[Excerpts from a dataset]
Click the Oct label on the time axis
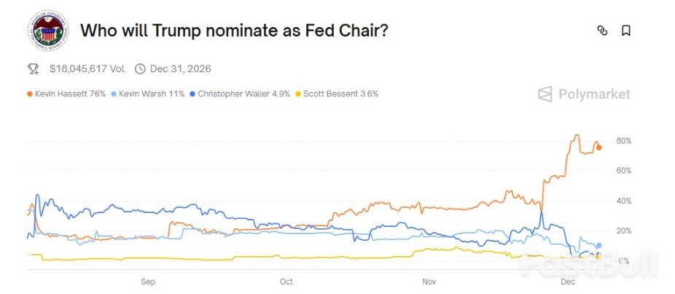 [286, 281]
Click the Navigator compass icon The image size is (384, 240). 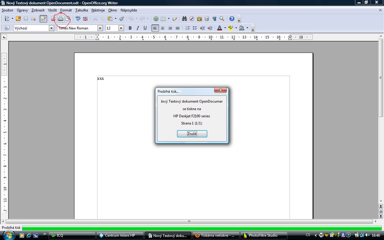point(192,18)
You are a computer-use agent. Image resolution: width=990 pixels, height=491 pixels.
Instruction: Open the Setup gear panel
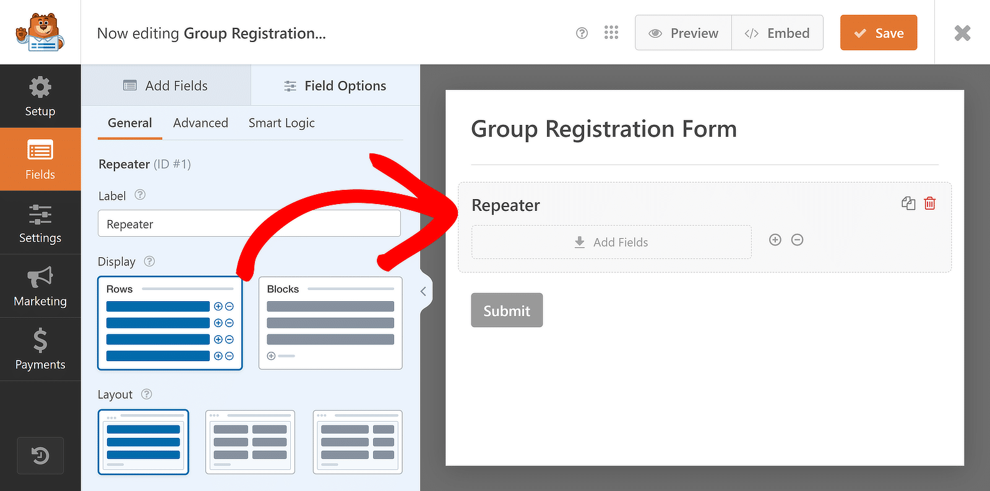tap(40, 96)
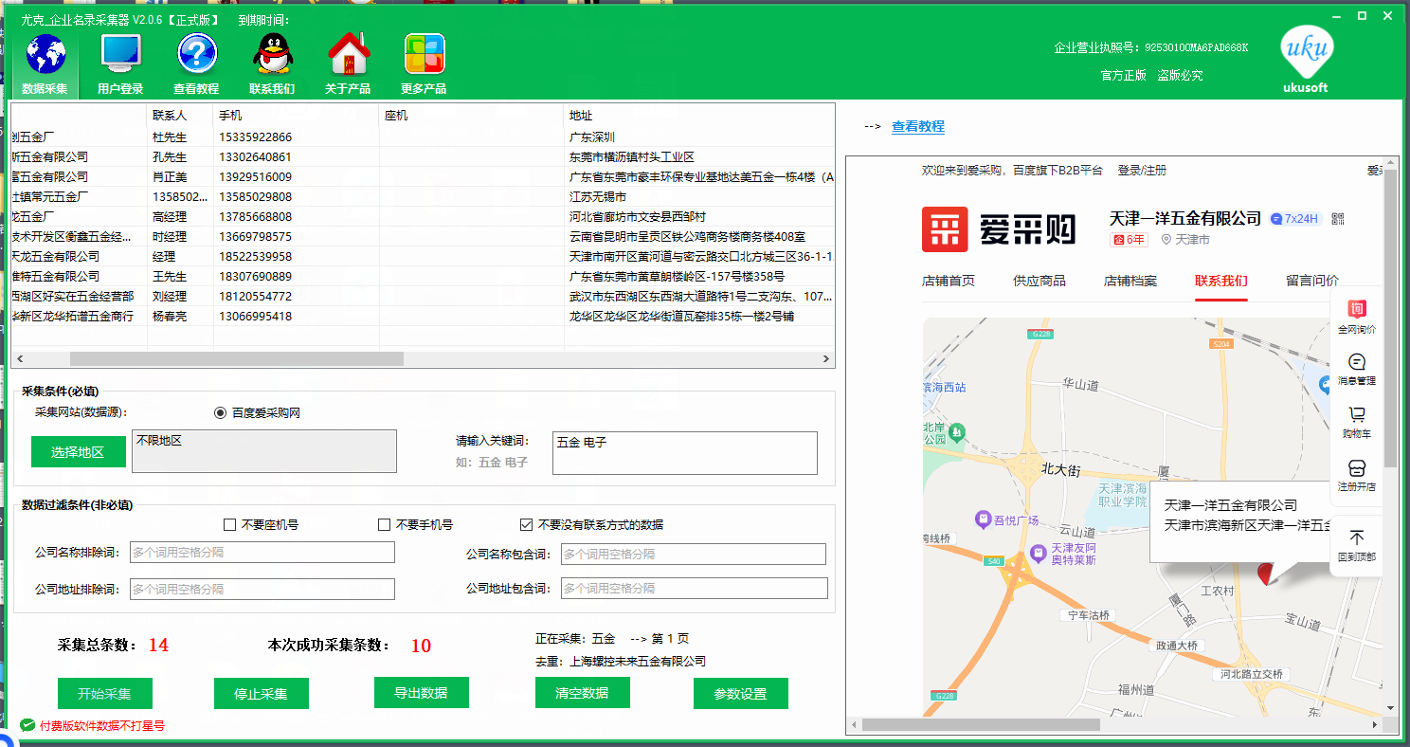Viewport: 1410px width, 747px height.
Task: Select the 百度爱采购网 radio button
Action: [221, 412]
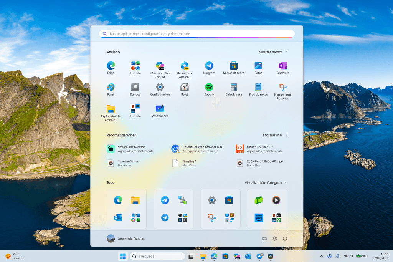Expand hidden tray icons with the chevron
Screen dimensions: 393x262
click(321, 256)
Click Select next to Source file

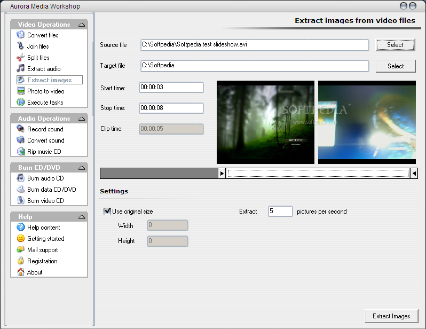click(x=395, y=45)
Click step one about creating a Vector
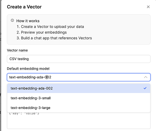 click(x=50, y=27)
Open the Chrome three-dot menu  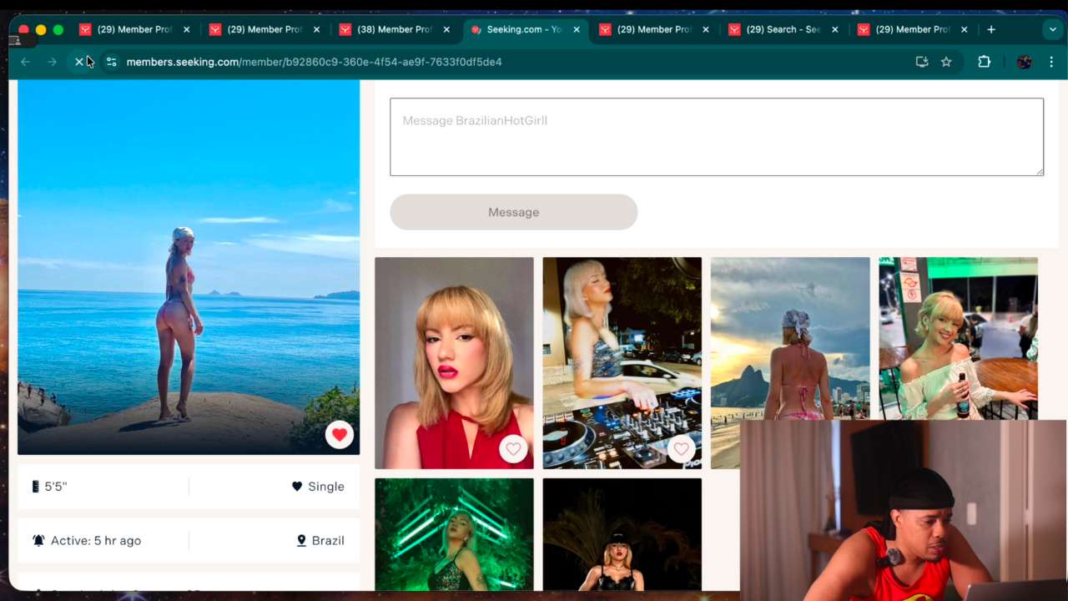point(1051,62)
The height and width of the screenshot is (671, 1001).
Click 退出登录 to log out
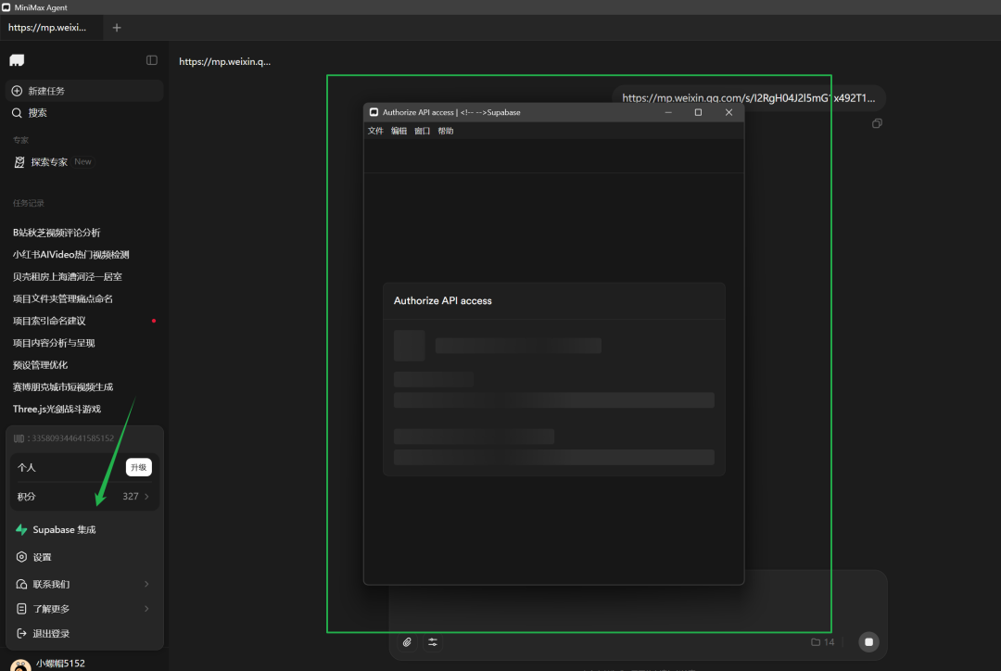[x=51, y=634]
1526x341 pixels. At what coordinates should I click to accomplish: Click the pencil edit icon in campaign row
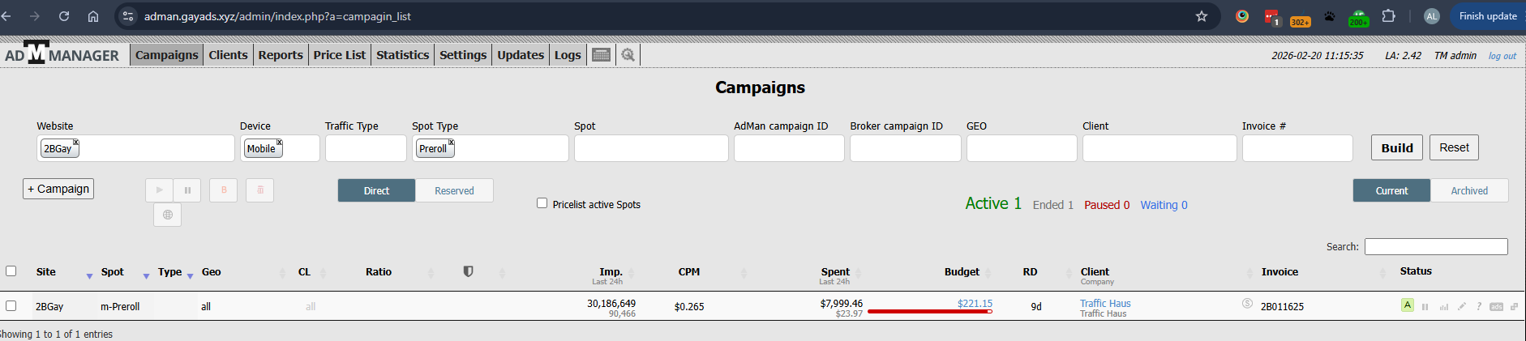[1461, 306]
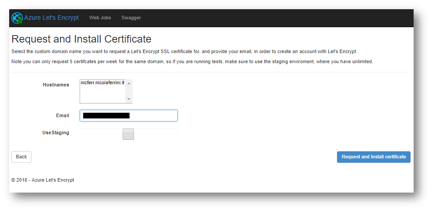Click the Request and Install Certificate page heading
The image size is (432, 211).
tap(81, 39)
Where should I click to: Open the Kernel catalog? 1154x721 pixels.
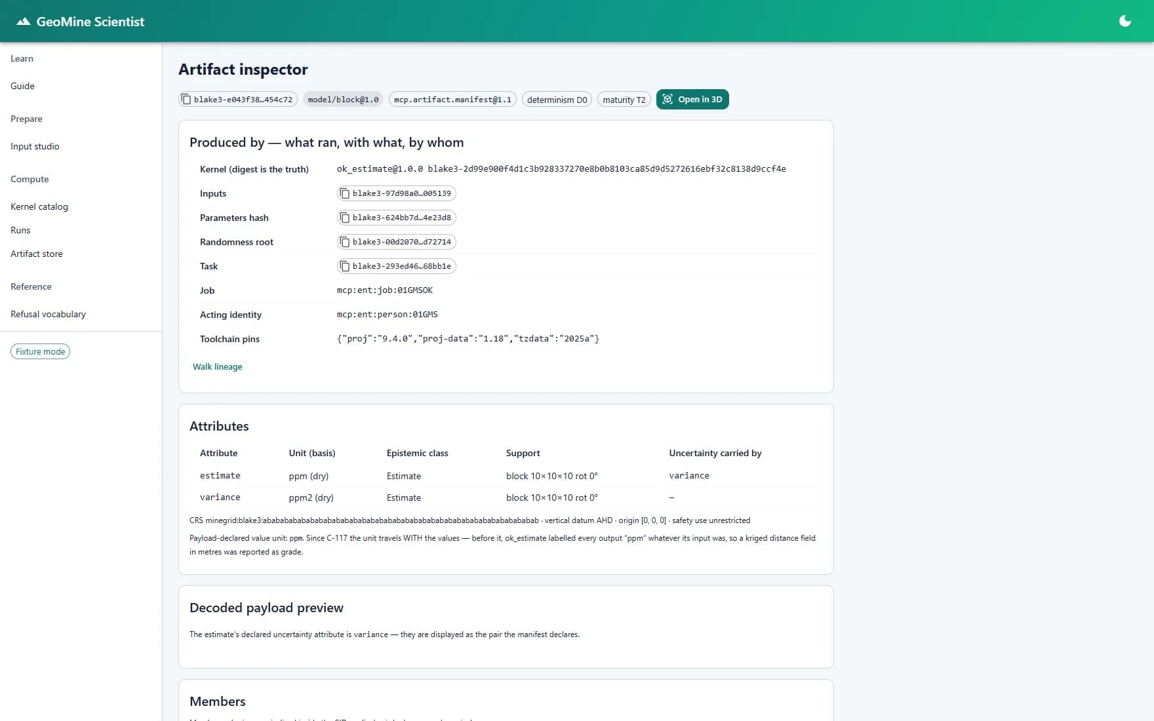[39, 206]
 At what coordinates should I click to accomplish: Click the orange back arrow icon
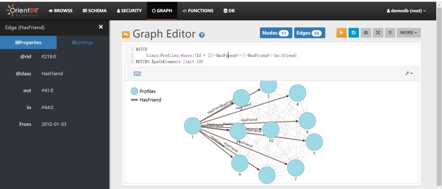126,35
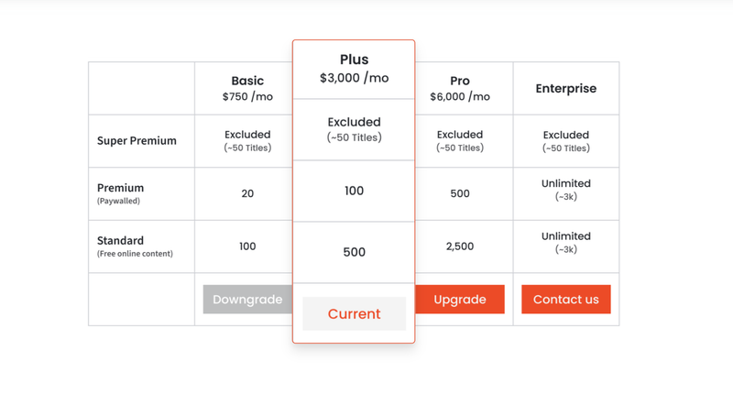
Task: Select the Basic plan header
Action: [247, 88]
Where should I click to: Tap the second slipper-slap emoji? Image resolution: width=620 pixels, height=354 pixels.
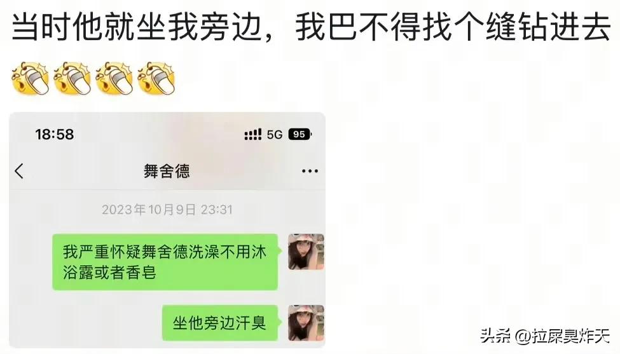(72, 78)
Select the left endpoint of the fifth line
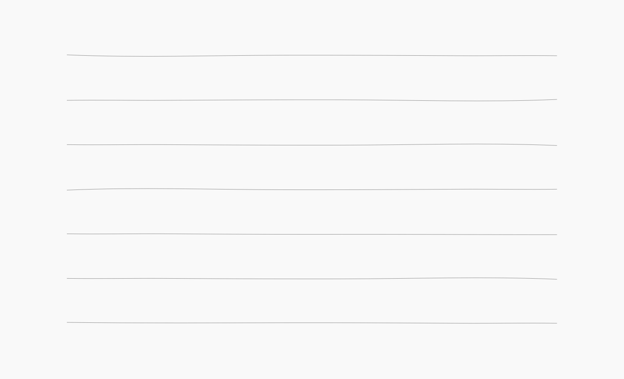 tap(67, 234)
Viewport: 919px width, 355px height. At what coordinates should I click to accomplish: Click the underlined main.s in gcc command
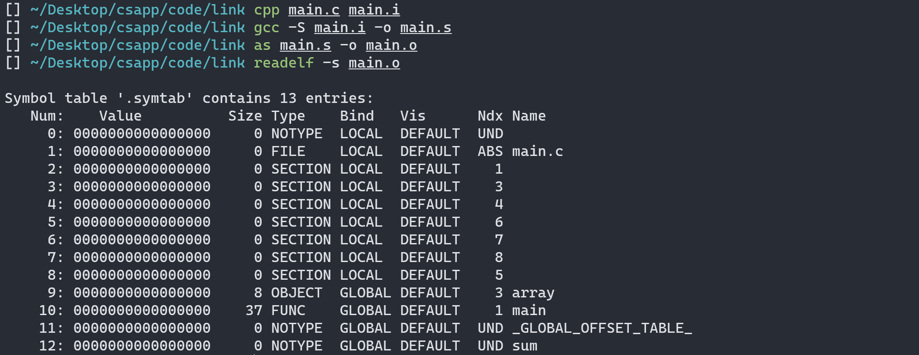tap(426, 27)
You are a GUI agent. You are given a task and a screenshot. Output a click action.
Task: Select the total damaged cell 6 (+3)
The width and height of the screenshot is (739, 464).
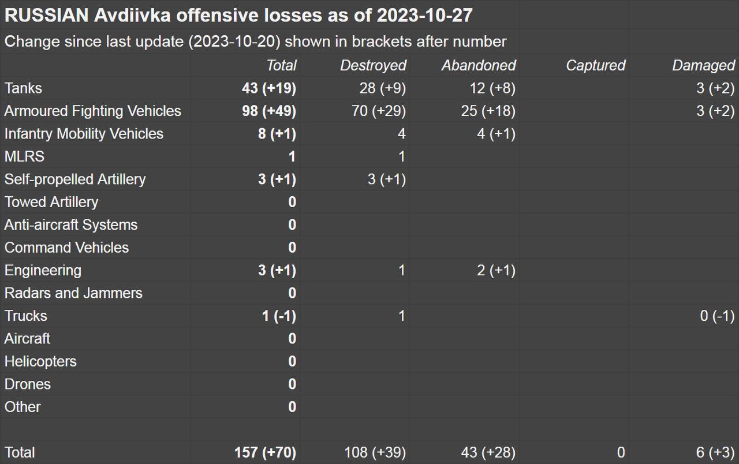tap(715, 452)
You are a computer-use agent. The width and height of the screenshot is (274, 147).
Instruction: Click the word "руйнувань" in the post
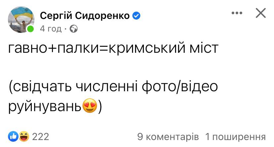pyautogui.click(x=45, y=106)
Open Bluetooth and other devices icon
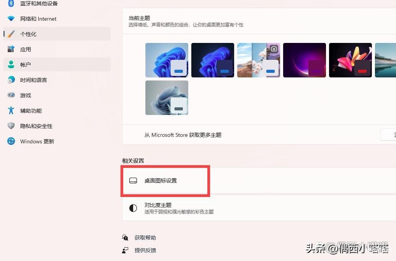This screenshot has width=396, height=261. click(11, 3)

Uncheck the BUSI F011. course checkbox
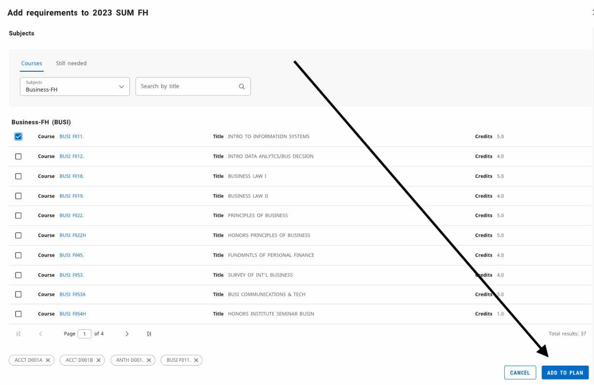click(18, 137)
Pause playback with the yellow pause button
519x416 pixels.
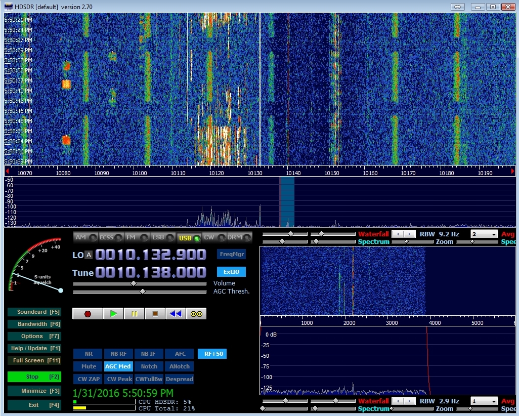134,314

* [Task directions] Only the lines starting at the one that holds "You are a GUI" and ending at the last line of the data belong in your answer. Please set them down exactly and omit the pictures.

* [Your solution]
You are a GUI agent. You are given a task and a screenshot. Output a click action.
Task: Select the total damaged cell 6 (+3)
The width and height of the screenshot is (739, 464).
tap(715, 452)
You are a computer-use agent. The width and height of the screenshot is (274, 147).
Instruction: Click the word "руйнувань" in the post
pyautogui.click(x=45, y=106)
Open Bluetooth and other devices icon
This screenshot has width=396, height=261. click(11, 3)

Uncheck the BUSI F011. course checkbox
click(18, 137)
Pause playback with the yellow pause button
519x416 pixels.
134,314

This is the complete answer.